Artist Hassan Hajjaj’s “’Kesh Angels” film showcases the badass women that are breaking gender stereotypes in the Middle East.

Kesh Angels, by Hassan Hajjaj. Courtesy of Taymor Grahne Gallery

Images of Middle Eastern women in the media from the last few decades fall into two stereotypes, either dutiful housewives or victims. This cramped worldview, however, leaves very little room for the reality of their rich and vibrant lives. Moroccan photographer and filmmaker Hassan Hajjaj set out to shatter these misconceptions with his celebrated Kesh Angels series, which debuted in 2014 at the Taymor Grahne Gallery in NYC. Through stunning, technicolor images of Marrakesh’s “girl bike gangs,” he paints a more complex vision of contemporary Islamic gender roles.

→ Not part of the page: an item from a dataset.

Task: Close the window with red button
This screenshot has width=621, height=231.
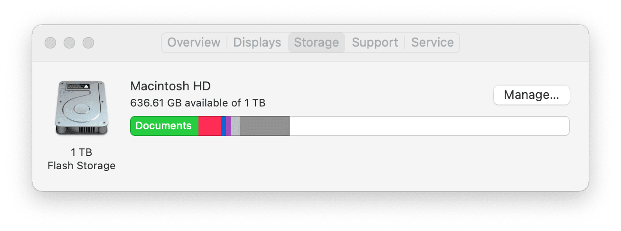Action: 50,43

Now, after spending two more years on an accompanying documentary project, Hajjaj will unveil A Day In The Life Of Karima: A Henna Girl at the Los Angeles County Museum of Art (LACMA), as a major feature of LACMA’s ongoing Islamic Art Now programming. In it he follows one of his favorite “angels” Karima, who is known for breezing through Marrakesh on her bike with her vibrant veils and textile abayas and djabellas fluttering in her wake. In addition to being a local icon, Karima is also a normal woman who works eight or ten hours a day. She is also an artist, wife, mother, and graduate of what Hajjaj calls “Jamaa Fena: the university of street life.”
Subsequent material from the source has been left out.